*** Supplied records Section Begins ***

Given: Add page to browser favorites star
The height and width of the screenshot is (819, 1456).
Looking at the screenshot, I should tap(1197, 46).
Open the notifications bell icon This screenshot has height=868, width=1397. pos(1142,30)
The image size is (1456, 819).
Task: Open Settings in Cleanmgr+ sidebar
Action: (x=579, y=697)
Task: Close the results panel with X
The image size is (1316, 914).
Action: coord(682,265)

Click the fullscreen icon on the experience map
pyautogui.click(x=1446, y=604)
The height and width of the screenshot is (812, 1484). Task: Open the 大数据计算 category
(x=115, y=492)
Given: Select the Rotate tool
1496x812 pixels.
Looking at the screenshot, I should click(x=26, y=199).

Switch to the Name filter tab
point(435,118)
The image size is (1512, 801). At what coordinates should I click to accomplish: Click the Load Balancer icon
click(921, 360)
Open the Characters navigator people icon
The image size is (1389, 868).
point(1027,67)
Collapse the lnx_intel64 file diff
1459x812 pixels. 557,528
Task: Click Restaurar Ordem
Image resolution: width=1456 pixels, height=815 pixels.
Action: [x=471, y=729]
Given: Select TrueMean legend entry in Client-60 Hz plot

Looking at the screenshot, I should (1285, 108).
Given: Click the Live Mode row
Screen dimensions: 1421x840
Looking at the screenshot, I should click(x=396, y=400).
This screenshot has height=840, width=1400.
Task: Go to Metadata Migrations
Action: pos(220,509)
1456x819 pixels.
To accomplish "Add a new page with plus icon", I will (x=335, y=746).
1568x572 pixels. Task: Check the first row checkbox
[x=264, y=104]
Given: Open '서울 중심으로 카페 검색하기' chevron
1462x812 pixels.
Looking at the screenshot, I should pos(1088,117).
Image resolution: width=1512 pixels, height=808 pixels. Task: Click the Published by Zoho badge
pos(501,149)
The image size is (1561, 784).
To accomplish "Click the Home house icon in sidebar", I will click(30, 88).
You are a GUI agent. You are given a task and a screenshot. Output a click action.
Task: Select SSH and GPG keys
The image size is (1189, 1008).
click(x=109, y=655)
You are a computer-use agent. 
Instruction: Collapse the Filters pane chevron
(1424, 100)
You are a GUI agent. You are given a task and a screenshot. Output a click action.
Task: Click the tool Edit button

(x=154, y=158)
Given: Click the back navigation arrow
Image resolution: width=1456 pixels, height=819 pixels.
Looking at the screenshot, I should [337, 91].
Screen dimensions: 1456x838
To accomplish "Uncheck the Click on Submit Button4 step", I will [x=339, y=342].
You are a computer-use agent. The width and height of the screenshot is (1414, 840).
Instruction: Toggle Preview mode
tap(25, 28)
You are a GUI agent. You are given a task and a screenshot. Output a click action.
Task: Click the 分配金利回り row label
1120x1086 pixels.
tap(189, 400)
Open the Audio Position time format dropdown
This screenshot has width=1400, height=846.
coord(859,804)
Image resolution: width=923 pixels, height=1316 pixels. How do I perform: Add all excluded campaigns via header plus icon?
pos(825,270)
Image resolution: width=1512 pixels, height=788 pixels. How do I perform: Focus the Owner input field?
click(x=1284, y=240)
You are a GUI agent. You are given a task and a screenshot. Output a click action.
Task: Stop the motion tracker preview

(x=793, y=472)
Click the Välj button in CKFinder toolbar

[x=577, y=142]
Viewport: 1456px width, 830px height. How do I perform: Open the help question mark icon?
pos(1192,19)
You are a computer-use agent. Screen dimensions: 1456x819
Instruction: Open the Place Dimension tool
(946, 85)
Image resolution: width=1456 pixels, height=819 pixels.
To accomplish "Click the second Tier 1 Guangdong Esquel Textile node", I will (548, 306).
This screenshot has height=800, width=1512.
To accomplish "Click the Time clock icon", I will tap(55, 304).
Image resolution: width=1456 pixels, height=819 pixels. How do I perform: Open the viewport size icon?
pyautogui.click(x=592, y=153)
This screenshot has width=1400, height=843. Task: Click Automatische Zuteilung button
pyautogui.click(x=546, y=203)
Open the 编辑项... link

*** Supplied records Section Ends ***

> Work request: The entire set of entries, and nothing else, should be set down exactly.

> Solution:
Given: Add page to browser favorites star
The height and width of the screenshot is (819, 1456).
Looking at the screenshot, I should tap(1197, 46).
Open the notifications bell icon This screenshot has height=868, width=1397. pos(1142,30)
The image size is (1456, 819).
Task: Open Settings in Cleanmgr+ sidebar
Action: (x=579, y=697)
Task: Close the results panel with X
The image size is (1316, 914).
Action: coord(682,265)

Click the fullscreen icon on the experience map
pyautogui.click(x=1446, y=604)
The height and width of the screenshot is (812, 1484). Task: Open the 大数据计算 category
(x=115, y=492)
Given: Select the Rotate tool
1496x812 pixels.
Looking at the screenshot, I should click(x=26, y=199).

Switch to the Name filter tab
point(435,118)
The image size is (1512, 801). At what coordinates should I click to accomplish: Click the Load Balancer icon
click(921, 360)
Open the Characters navigator people icon
The image size is (1389, 868).
point(1027,67)
Collapse the lnx_intel64 file diff
1459x812 pixels. 557,528
Task: Click Restaurar Ordem
Image resolution: width=1456 pixels, height=815 pixels.
Action: [x=471, y=729]
Given: Select TrueMean legend entry in Client-60 Hz plot

Looking at the screenshot, I should (1285, 108).
Given: Click the Live Mode row
Screen dimensions: 1421x840
Looking at the screenshot, I should click(x=396, y=400).
This screenshot has height=840, width=1400.
Task: Go to Metadata Migrations
Action: pos(220,509)
1456x819 pixels.
To accomplish "Add a new page with plus icon", I will (x=335, y=746).
1568x572 pixels. Task: Check the first row checkbox
[x=264, y=104]
Given: Open '서울 중심으로 카페 검색하기' chevron
1462x812 pixels.
Looking at the screenshot, I should pos(1088,117).
Image resolution: width=1512 pixels, height=808 pixels. Task: Click the Published by Zoho badge
pos(501,149)
The image size is (1561, 784).
To accomplish "Click the Home house icon in sidebar", I will click(30, 88).
You are a GUI agent. You are given a task and a screenshot. Output a click action.
Task: Select SSH and GPG keys
The image size is (1189, 1008).
click(x=109, y=655)
You are a computer-use agent. 
Instruction: Collapse the Filters pane chevron
(1424, 100)
You are a GUI agent. You are given a task and a screenshot. Output a click action.
Task: Click the tool Edit button

(x=154, y=158)
Given: Click the back navigation arrow
Image resolution: width=1456 pixels, height=819 pixels.
Looking at the screenshot, I should [337, 91].
Screen dimensions: 1456x838
To accomplish "Uncheck the Click on Submit Button4 step", I will [x=339, y=342].
You are a computer-use agent. The width and height of the screenshot is (1414, 840).
Instruction: Toggle Preview mode
tap(25, 28)
You are a GUI agent. You are given a task and a screenshot. Output a click action.
Task: Click the 分配金利回り row label
1120x1086 pixels.
tap(189, 400)
Open the Audio Position time format dropdown
This screenshot has width=1400, height=846.
coord(859,804)
Image resolution: width=923 pixels, height=1316 pixels. How do I perform: Add all excluded campaigns via header plus icon?
pos(825,270)
Image resolution: width=1512 pixels, height=788 pixels. How do I perform: Focus the Owner input field?
click(x=1284, y=240)
You are a GUI agent. You are given a task and a screenshot. Output a click action.
Task: Stop the motion tracker preview

(x=793, y=472)
Click the Välj button in CKFinder toolbar

[x=577, y=142]
Viewport: 1456px width, 830px height. How do I perform: Open the help question mark icon?
pos(1192,19)
You are a computer-use agent. Screen dimensions: 1456x819
Instruction: Open the Place Dimension tool
(946, 85)
Image resolution: width=1456 pixels, height=819 pixels.
To accomplish "Click the second Tier 1 Guangdong Esquel Textile node", I will (548, 306).
This screenshot has height=800, width=1512.
To accomplish "Click the Time clock icon", I will tap(55, 304).
Image resolution: width=1456 pixels, height=819 pixels. How do I perform: Open the viewport size icon?
pyautogui.click(x=592, y=153)
This screenshot has width=1400, height=843. Task: Click Automatische Zuteilung button
pyautogui.click(x=546, y=203)
Open the 编辑项... link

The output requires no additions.